▶ [WORK TO COMPLETE]: Check each line of the entries below for the string "computer" and state how many lines have it, with no other text.

▶ [DATASET RECORDS]:
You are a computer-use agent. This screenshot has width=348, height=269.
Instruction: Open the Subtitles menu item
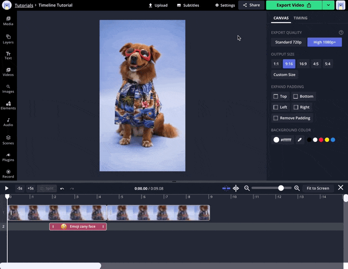[188, 5]
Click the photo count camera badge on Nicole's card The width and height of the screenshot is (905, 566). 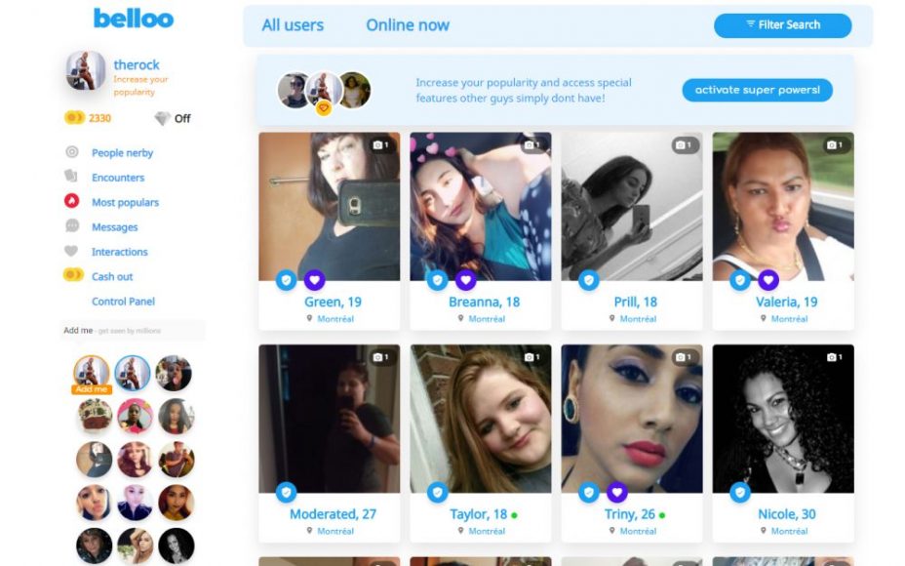pos(834,357)
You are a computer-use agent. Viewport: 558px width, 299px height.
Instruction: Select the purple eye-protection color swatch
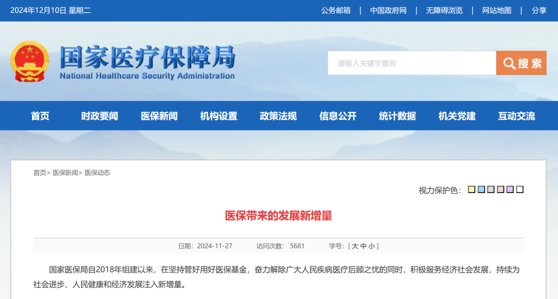510,189
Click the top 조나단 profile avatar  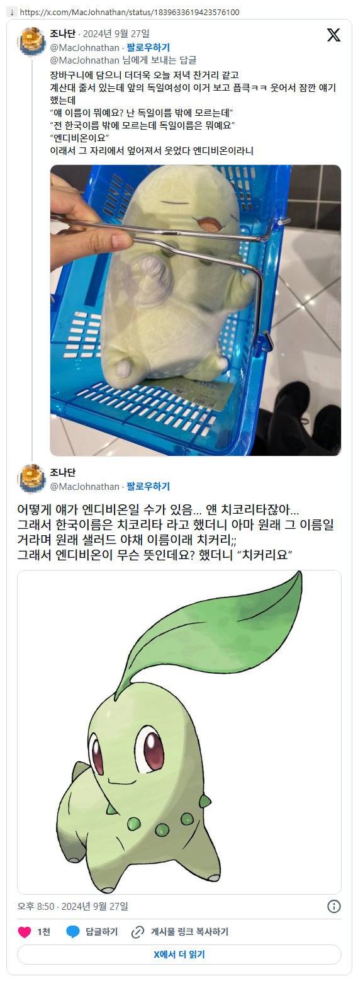[x=30, y=42]
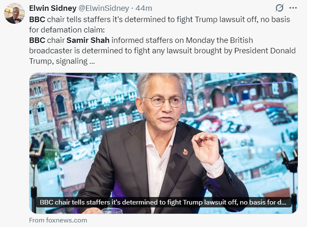
Task: Click the Elwin Sidney display name
Action: pyautogui.click(x=53, y=8)
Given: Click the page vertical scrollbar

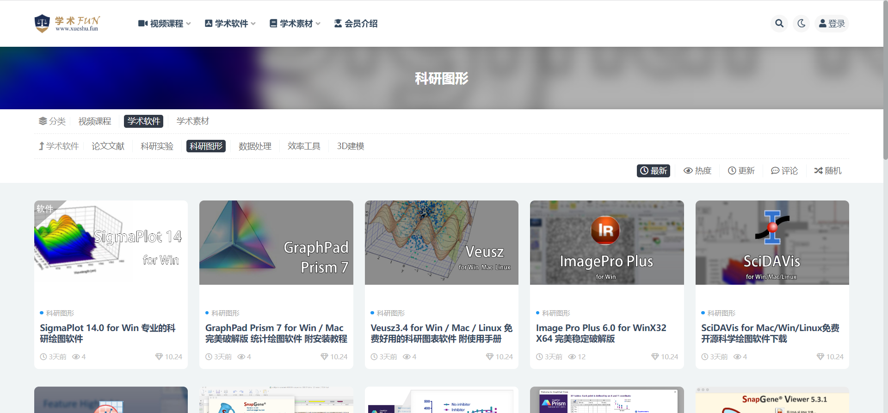Looking at the screenshot, I should click(x=885, y=93).
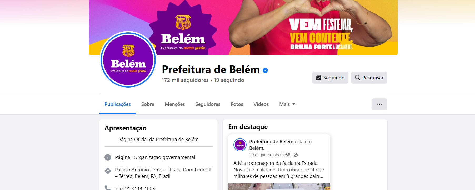The width and height of the screenshot is (475, 190).
Task: Open the cover photo banner
Action: (243, 27)
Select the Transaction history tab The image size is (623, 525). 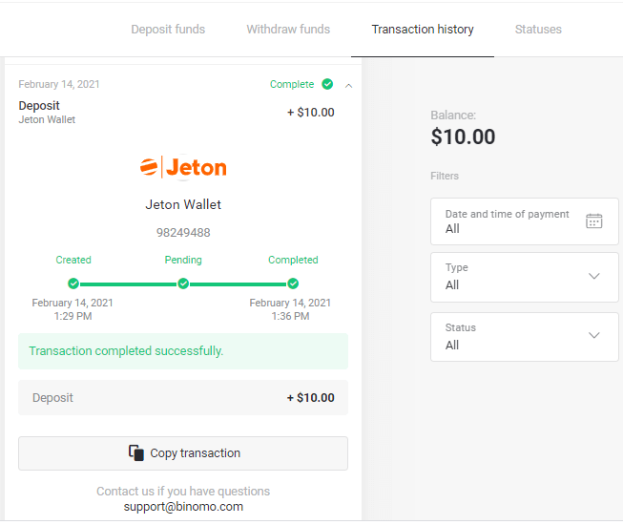(423, 30)
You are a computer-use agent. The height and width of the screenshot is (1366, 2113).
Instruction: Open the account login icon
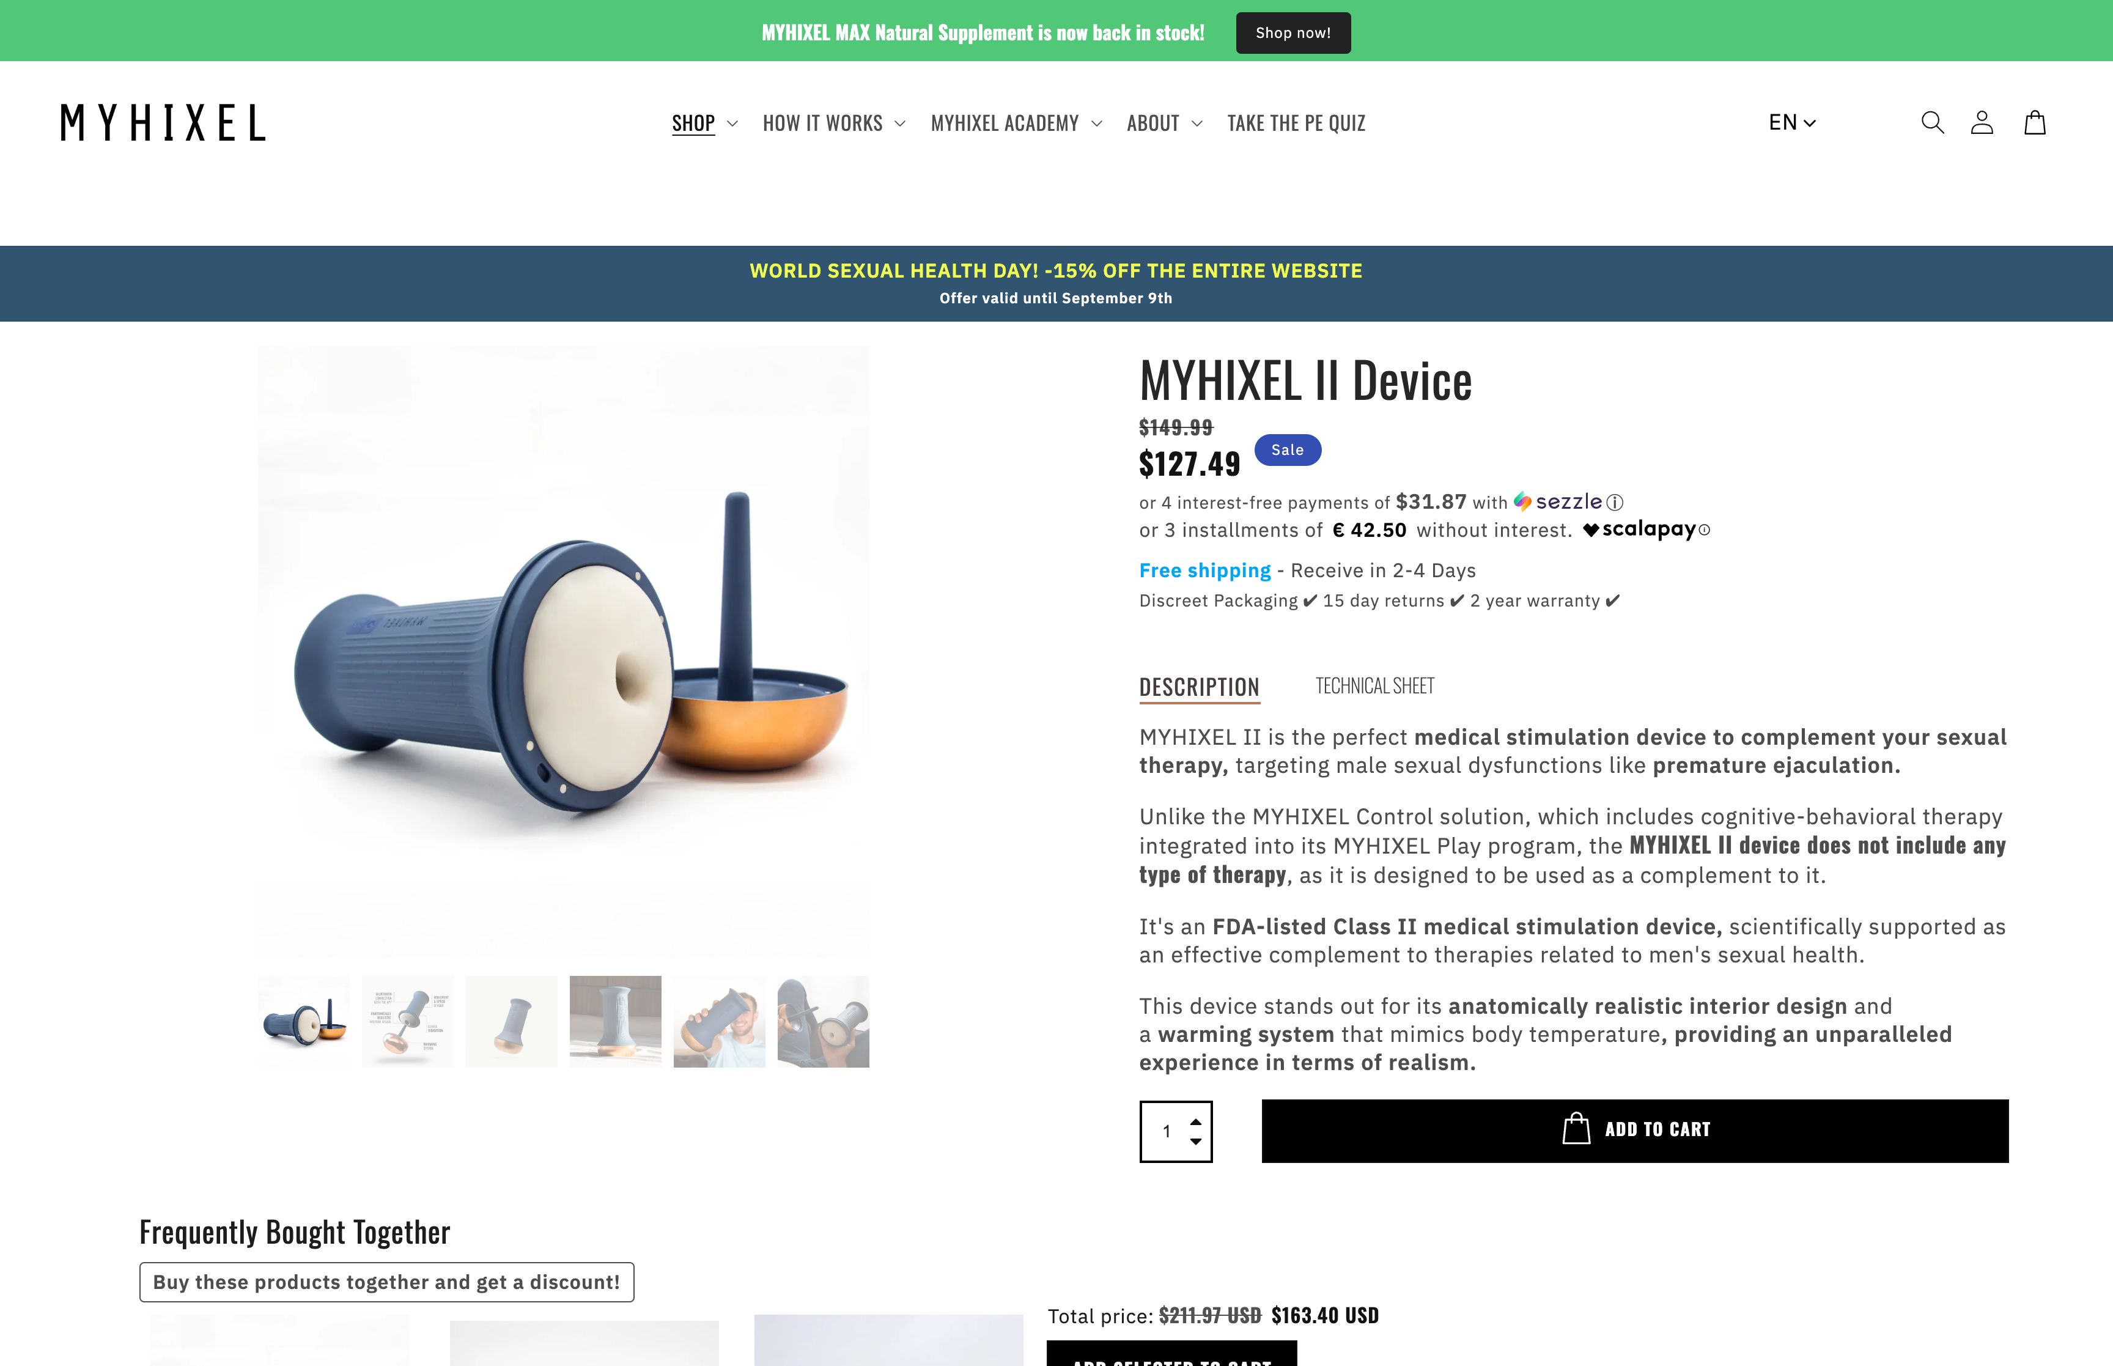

▶ [ANSWER TO THIS TASK]: 3